# Horvitz–Thompson estimator

Let’s say we have a finite population of $N$ individuals, and we are interested in some trait that they have. Let $X_i$ denote the value of the trait for individual $i$. We don’t get to see all these $X_i$‘s: we only sample $n < N$ of them. With this sample of $n$ individuals, we may be interested in obtaining an estimate of the total $T = \sum_{i=1}^N X_i$ or the mean $\tau = \frac{1}{N}\sum_{i=1}^N X_i$.

Let’s add another wrinkle to our sampling scheme: we don’t know how we obtained it! (Maybe someone else gave it to us.) All we know is that the probability of individual $i$ being included in the sample was $\pi_i$. Can we still come up with reasonable estimates for $T$ and $\tau$?

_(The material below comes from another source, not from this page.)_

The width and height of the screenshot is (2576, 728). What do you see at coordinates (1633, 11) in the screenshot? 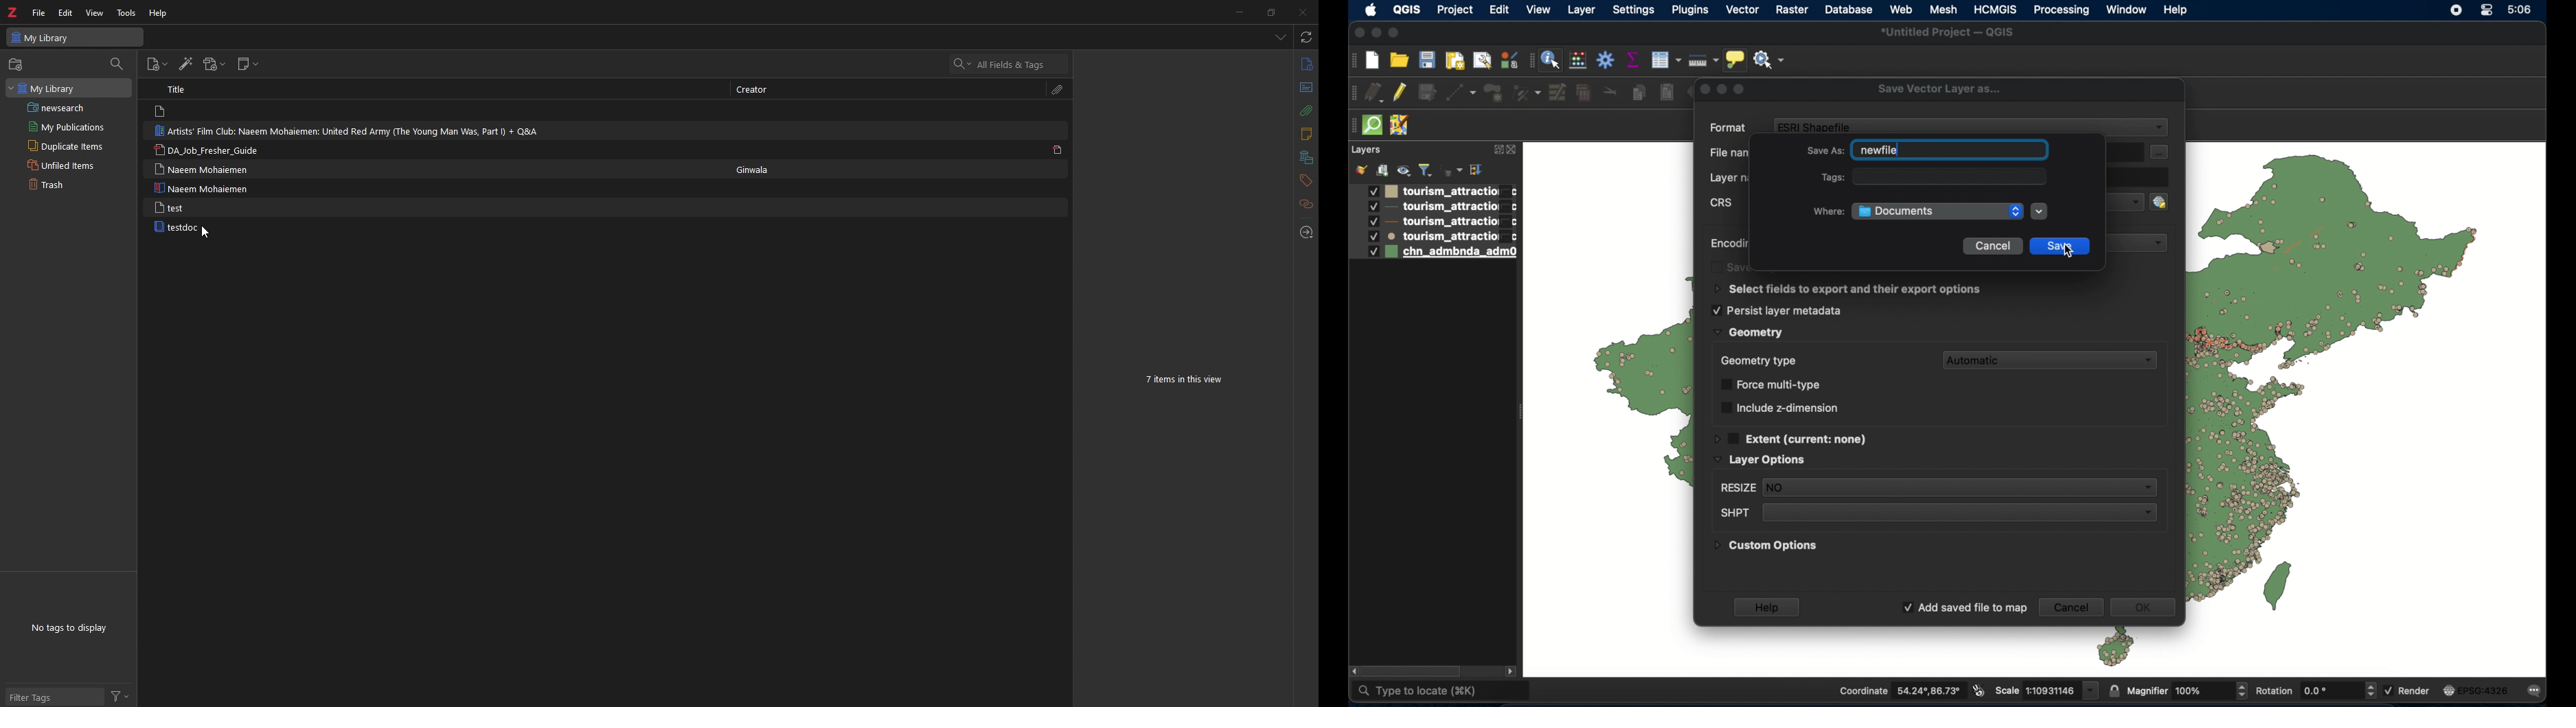
I see `settings` at bounding box center [1633, 11].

It turns out that we can. In a 1952 paper, Daniel G. Horvitz and Donovan J. Thompson introduced what is now known as the Horvitz-Thompson estimator:

$\hat{T}_{HT} = \displaystyle\sum_{i=1}^n \frac{X_i}{\pi_i}.$

Note that the sum only goes over $n$ terms, but it is an estimate for a sum over $N$ terms. This estimator is performing inverse probability weighting: that is, we give each observation a weight which is the inverse of its probability of inclusion. The Horvitz-Thompson estimator is unbiased for $T$. The paper also worked out an expression for the estimator’s variance, but it’s substantially more complicated.

One potential application of this is if $X_i = 1$ for all individuals ($i = 1, \dots, N$). Here, we are just trying to estimate the size of the population $N$. If we knew the inclusion probabilities (a BIG if), then we could just use the Horvitz-Thompson estimator directly: $\hat{T}_{HT} = \sum_{i=1}^n \frac{1}{\pi_i}.$ Usually we don’t know the $\pi_i$‘s, since they depend on the knowledge of $N$ in some way! What we could do then is to get estimates $\hat{\pi}_i$ for the inclusion probabilities, then use the plug-in principle to get the estimator $\sum_{i=1}^n \frac{X_i}{\hat{\pi}_i}$.

Credits: I learnt of this estimator through a talk Kristian Lum gave recently at the Stanford statistics seminar.